▶ [Task description]: Repeat the data. Keep each line identical.
::::::::::
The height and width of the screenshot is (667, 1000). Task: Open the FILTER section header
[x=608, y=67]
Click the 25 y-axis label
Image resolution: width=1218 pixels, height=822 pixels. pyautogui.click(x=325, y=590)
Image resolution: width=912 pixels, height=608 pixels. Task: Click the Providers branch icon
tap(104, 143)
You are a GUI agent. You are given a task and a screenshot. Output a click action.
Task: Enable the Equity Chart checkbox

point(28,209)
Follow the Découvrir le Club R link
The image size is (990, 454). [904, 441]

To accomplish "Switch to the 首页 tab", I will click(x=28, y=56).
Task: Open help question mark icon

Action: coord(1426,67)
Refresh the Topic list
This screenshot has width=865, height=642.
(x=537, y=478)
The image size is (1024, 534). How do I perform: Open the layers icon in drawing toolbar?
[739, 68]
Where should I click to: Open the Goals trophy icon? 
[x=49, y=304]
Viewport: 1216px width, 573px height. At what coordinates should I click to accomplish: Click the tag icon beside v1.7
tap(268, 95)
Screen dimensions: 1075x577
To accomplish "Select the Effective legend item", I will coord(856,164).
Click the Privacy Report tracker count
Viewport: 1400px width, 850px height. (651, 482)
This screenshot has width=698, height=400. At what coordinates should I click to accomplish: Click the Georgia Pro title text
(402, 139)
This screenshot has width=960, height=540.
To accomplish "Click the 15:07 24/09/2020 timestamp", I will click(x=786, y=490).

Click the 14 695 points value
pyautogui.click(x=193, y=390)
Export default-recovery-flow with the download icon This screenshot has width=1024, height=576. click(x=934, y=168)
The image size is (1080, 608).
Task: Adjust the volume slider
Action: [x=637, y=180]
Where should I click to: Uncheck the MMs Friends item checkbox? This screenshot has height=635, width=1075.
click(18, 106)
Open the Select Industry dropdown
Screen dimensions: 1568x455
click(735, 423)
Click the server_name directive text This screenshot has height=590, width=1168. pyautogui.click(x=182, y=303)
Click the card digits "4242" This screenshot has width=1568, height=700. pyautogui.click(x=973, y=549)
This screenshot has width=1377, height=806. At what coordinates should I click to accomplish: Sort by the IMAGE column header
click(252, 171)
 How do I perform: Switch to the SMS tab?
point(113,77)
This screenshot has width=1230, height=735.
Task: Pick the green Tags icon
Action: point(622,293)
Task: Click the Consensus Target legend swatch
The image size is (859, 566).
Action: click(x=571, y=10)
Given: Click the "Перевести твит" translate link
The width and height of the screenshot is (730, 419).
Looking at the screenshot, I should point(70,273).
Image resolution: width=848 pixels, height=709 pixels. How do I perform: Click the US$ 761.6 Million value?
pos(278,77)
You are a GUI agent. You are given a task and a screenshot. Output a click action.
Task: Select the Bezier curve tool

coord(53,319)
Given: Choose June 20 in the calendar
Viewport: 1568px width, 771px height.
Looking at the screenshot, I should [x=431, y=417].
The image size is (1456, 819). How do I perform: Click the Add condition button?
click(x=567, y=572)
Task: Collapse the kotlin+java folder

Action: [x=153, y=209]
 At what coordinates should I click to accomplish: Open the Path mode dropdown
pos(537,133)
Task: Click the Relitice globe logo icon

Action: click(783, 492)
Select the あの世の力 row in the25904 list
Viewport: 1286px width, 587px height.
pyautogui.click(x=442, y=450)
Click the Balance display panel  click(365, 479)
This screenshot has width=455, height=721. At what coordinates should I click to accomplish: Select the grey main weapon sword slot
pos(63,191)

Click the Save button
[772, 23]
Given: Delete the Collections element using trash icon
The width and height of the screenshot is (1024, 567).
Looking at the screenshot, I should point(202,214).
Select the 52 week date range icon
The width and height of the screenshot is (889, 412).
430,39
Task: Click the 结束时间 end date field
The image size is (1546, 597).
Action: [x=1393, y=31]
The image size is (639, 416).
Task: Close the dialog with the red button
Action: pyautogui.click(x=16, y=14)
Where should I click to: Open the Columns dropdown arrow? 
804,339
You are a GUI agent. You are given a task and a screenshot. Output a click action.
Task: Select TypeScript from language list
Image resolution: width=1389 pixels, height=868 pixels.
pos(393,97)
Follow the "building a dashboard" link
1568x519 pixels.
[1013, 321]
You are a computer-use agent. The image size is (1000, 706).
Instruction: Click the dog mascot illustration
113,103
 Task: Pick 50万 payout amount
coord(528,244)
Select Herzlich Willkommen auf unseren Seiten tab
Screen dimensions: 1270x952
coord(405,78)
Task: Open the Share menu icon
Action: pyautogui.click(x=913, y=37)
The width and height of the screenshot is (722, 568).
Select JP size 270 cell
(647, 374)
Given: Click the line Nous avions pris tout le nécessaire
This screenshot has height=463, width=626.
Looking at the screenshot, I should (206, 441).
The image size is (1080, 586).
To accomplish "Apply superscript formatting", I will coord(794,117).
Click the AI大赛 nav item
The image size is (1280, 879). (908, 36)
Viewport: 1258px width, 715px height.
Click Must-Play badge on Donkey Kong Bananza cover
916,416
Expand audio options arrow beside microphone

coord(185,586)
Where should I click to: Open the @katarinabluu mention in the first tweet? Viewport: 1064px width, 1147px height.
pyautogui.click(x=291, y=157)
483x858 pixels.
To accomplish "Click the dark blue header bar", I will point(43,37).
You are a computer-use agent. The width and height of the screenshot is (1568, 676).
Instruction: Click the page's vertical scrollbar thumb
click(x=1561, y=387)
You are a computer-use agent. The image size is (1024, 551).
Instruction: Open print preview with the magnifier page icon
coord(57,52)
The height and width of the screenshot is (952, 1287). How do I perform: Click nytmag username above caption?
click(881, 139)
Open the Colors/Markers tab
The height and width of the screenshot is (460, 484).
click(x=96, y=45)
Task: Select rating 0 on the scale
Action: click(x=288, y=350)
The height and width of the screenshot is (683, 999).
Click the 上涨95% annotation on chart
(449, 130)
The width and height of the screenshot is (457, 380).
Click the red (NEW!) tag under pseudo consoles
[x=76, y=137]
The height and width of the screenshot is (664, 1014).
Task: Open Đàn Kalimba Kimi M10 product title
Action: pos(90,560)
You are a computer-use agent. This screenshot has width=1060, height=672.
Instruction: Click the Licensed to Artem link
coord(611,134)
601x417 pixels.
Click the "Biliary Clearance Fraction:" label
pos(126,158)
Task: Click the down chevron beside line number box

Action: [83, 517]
::::::::::
▶ [Exercise response]:
The height and width of the screenshot is (667, 1000). Task: Open the FILTER section header
[x=608, y=67]
Click the 25 y-axis label
Image resolution: width=1218 pixels, height=822 pixels. pyautogui.click(x=325, y=590)
Image resolution: width=912 pixels, height=608 pixels. Task: Click the Providers branch icon
tap(104, 143)
You are a GUI agent. You are given a task and a screenshot. Output a click action.
Task: Enable the Equity Chart checkbox

point(28,209)
Follow the Découvrir le Club R link
The image size is (990, 454). [904, 441]

To accomplish "Switch to the 首页 tab", I will click(x=28, y=56).
Task: Open help question mark icon

Action: coord(1426,67)
Refresh the Topic list
This screenshot has width=865, height=642.
(x=537, y=478)
The image size is (1024, 534). How do I perform: Open the layers icon in drawing toolbar?
[739, 68]
Where should I click to: Open the Goals trophy icon? 
[x=49, y=304]
Viewport: 1216px width, 573px height. At what coordinates should I click to accomplish: Click the tag icon beside v1.7
tap(268, 95)
Screen dimensions: 1075x577
To accomplish "Select the Effective legend item", I will coord(856,164).
Click the Privacy Report tracker count
Viewport: 1400px width, 850px height. (651, 482)
This screenshot has width=698, height=400. At what coordinates should I click to accomplish: Click the Georgia Pro title text
(402, 139)
This screenshot has width=960, height=540.
To accomplish "Click the 15:07 24/09/2020 timestamp", I will click(x=786, y=490).

Click the 14 695 points value
pyautogui.click(x=193, y=390)
Export default-recovery-flow with the download icon This screenshot has width=1024, height=576. click(x=934, y=168)
The image size is (1080, 608).
Task: Adjust the volume slider
Action: [x=637, y=180]
Where should I click to: Uncheck the MMs Friends item checkbox? This screenshot has height=635, width=1075.
click(18, 106)
Open the Select Industry dropdown
Screen dimensions: 1568x455
click(735, 423)
Click the server_name directive text This screenshot has height=590, width=1168. pyautogui.click(x=182, y=303)
Click the card digits "4242" This screenshot has width=1568, height=700. pyautogui.click(x=973, y=549)
This screenshot has width=1377, height=806. At what coordinates should I click to accomplish: Sort by the IMAGE column header
click(252, 171)
 How do I perform: Switch to the SMS tab?
point(113,77)
This screenshot has width=1230, height=735.
Task: Pick the green Tags icon
Action: point(622,293)
Task: Click the Consensus Target legend swatch
The image size is (859, 566).
Action: click(x=571, y=10)
Given: Click the "Перевести твит" translate link
The width and height of the screenshot is (730, 419).
Looking at the screenshot, I should point(70,273).
Image resolution: width=848 pixels, height=709 pixels. How do I perform: Click the US$ 761.6 Million value?
pos(278,77)
You are a GUI agent. You are given a task and a screenshot. Output a click action.
Task: Select the Bezier curve tool

coord(53,319)
Given: Choose June 20 in the calendar
Viewport: 1568px width, 771px height.
Looking at the screenshot, I should [x=431, y=417].
The image size is (1456, 819). How do I perform: Click the Add condition button?
click(x=567, y=572)
Task: Collapse the kotlin+java folder

Action: [x=153, y=209]
 At what coordinates should I click to accomplish: Open the Path mode dropdown
pos(537,133)
Task: Click the Relitice globe logo icon

Action: click(783, 492)
Select the あの世の力 row in the25904 list
Viewport: 1286px width, 587px height.
pyautogui.click(x=442, y=450)
Click the Balance display panel  click(365, 479)
This screenshot has width=455, height=721. At what coordinates should I click to accomplish: Select the grey main weapon sword slot
pos(63,191)

Click the Save button
[772, 23]
Given: Delete the Collections element using trash icon
The width and height of the screenshot is (1024, 567).
Looking at the screenshot, I should point(202,214).
Select the 52 week date range icon
The width and height of the screenshot is (889, 412).
430,39
Task: Click the 结束时间 end date field
The image size is (1546, 597).
Action: [x=1393, y=31]
The image size is (639, 416).
Task: Close the dialog with the red button
Action: pyautogui.click(x=16, y=14)
Where should I click to: Open the Columns dropdown arrow? 
804,339
You are a GUI agent. You are given a task and a screenshot. Output a click action.
Task: Select TypeScript from language list
Image resolution: width=1389 pixels, height=868 pixels.
pos(393,97)
Follow the "building a dashboard" link
1568x519 pixels.
[1013, 321]
You are a computer-use agent. The image size is (1000, 706).
Instruction: Click the dog mascot illustration
113,103
 Task: Pick 50万 payout amount
coord(528,244)
Select Herzlich Willkommen auf unseren Seiten tab
Screen dimensions: 1270x952
coord(405,78)
Task: Open the Share menu icon
Action: pyautogui.click(x=913, y=37)
The width and height of the screenshot is (722, 568).
Select JP size 270 cell
(647, 374)
Given: Click the line Nous avions pris tout le nécessaire
This screenshot has height=463, width=626.
Looking at the screenshot, I should (206, 441).
The image size is (1080, 586).
To accomplish "Apply superscript formatting", I will coord(794,117).
Click the AI大赛 nav item
The image size is (1280, 879). (908, 36)
Viewport: 1258px width, 715px height.
Click Must-Play badge on Donkey Kong Bananza cover
916,416
Expand audio options arrow beside microphone

coord(185,586)
Where should I click to: Open the @katarinabluu mention in the first tweet? Viewport: 1064px width, 1147px height.
pyautogui.click(x=291, y=157)
483x858 pixels.
To accomplish "Click the dark blue header bar", I will point(43,37).
You are a computer-use agent. The width and height of the screenshot is (1568, 676).
Instruction: Click the page's vertical scrollbar thumb
click(x=1561, y=387)
You are a computer-use agent. The image size is (1024, 551).
Instruction: Open print preview with the magnifier page icon
coord(57,52)
The height and width of the screenshot is (952, 1287). How do I perform: Click nytmag username above caption?
click(881, 139)
Open the Colors/Markers tab
The height and width of the screenshot is (460, 484).
click(x=96, y=45)
Task: Select rating 0 on the scale
Action: click(x=288, y=350)
The height and width of the screenshot is (683, 999).
Click the 上涨95% annotation on chart
(449, 130)
The width and height of the screenshot is (457, 380).
Click the red (NEW!) tag under pseudo consoles
[x=76, y=137]
The height and width of the screenshot is (664, 1014).
Task: Open Đàn Kalimba Kimi M10 product title
Action: pos(90,560)
You are a computer-use agent. This screenshot has width=1060, height=672.
Instruction: Click the Licensed to Artem link
coord(611,134)
601x417 pixels.
Click the "Biliary Clearance Fraction:" label
pos(126,158)
Task: Click the down chevron beside line number box

Action: [83, 517]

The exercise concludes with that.